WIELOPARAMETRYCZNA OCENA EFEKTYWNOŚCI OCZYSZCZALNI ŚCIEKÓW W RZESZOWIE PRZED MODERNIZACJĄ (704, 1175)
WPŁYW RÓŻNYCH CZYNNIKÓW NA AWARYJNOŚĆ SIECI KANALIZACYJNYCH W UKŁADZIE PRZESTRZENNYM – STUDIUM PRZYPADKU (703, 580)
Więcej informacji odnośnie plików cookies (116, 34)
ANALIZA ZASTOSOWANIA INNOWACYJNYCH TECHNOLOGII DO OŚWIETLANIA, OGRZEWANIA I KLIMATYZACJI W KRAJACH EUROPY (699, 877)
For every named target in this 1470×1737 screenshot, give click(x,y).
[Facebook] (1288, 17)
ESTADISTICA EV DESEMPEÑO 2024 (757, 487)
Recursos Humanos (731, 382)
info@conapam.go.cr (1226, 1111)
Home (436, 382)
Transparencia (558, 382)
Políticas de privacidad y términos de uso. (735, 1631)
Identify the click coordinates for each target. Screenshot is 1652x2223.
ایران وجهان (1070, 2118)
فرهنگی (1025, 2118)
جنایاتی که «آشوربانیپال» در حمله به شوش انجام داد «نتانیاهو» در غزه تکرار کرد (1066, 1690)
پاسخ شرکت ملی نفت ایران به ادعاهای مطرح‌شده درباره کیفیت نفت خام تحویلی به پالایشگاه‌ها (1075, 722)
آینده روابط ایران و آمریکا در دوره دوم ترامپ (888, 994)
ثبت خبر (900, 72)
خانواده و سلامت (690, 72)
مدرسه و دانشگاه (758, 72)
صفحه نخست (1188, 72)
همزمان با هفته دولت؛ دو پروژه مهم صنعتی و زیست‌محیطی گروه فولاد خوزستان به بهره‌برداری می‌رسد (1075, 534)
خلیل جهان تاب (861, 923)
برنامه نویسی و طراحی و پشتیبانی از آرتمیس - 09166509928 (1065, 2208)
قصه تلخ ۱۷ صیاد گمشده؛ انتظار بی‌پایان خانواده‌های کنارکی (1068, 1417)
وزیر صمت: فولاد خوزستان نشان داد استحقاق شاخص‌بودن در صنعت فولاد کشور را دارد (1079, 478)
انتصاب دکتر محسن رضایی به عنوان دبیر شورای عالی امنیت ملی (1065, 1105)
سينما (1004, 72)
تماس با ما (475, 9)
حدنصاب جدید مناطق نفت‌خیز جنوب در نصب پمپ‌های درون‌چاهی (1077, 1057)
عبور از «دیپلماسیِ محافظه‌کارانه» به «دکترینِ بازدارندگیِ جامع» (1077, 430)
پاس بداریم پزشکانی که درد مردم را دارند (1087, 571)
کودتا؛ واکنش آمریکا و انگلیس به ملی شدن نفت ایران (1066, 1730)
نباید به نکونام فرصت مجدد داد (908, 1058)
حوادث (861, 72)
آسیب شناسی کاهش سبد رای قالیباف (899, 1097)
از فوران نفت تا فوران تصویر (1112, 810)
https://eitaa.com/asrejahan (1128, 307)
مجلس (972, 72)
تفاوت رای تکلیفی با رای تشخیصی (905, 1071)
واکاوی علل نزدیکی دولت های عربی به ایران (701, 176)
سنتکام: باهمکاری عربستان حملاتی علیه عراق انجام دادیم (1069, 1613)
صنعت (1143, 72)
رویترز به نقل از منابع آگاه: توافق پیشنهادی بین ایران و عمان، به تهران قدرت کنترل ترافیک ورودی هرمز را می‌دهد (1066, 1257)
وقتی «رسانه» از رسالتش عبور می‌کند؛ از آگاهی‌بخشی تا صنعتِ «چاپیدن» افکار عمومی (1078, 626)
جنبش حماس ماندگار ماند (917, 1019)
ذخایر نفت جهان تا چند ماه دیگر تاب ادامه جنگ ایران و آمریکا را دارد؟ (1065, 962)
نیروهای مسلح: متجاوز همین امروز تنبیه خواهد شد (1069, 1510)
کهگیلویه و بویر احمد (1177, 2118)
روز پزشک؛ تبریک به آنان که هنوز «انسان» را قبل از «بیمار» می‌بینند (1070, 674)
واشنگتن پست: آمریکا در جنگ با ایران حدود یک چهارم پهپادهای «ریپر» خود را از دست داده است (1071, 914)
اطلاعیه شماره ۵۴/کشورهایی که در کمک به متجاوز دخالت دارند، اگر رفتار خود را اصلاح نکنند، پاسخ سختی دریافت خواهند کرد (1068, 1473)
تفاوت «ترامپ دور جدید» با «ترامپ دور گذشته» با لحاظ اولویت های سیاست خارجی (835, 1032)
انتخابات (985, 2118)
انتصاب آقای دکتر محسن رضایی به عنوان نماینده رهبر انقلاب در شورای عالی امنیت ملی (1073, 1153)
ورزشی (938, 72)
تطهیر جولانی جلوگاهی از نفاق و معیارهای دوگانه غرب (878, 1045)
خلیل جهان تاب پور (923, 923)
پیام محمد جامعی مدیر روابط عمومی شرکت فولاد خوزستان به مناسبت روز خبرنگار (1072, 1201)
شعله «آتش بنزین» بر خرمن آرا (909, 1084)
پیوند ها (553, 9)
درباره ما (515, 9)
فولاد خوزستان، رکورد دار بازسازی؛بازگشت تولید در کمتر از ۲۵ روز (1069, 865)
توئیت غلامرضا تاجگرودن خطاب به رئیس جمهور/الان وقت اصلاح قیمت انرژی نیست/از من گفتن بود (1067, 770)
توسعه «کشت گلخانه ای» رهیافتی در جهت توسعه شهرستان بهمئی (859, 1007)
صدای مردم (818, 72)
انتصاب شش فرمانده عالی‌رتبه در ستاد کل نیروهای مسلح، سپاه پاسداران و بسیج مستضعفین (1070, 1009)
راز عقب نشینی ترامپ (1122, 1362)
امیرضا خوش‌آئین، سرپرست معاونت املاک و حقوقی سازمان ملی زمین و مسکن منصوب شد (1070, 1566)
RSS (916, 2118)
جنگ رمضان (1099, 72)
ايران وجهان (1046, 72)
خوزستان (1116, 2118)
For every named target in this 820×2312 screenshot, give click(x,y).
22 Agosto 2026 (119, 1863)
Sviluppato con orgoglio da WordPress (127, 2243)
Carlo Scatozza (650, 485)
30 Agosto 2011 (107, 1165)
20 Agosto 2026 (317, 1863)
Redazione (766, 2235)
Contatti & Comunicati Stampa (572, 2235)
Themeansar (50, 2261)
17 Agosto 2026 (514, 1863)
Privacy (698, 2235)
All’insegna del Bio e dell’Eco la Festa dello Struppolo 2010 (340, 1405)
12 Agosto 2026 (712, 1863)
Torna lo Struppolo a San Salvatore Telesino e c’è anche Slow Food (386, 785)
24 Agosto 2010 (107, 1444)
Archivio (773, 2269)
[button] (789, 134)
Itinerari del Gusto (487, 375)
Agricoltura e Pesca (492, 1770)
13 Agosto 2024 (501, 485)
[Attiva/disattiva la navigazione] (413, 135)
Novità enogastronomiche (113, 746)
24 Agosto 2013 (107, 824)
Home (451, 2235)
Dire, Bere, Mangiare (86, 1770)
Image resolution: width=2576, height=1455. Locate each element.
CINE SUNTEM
-*-
## YOUR TASK
Say how many lines of the data include the word "عنوان". Nothing other than the number should be given.

## EXERCISE RESULT
2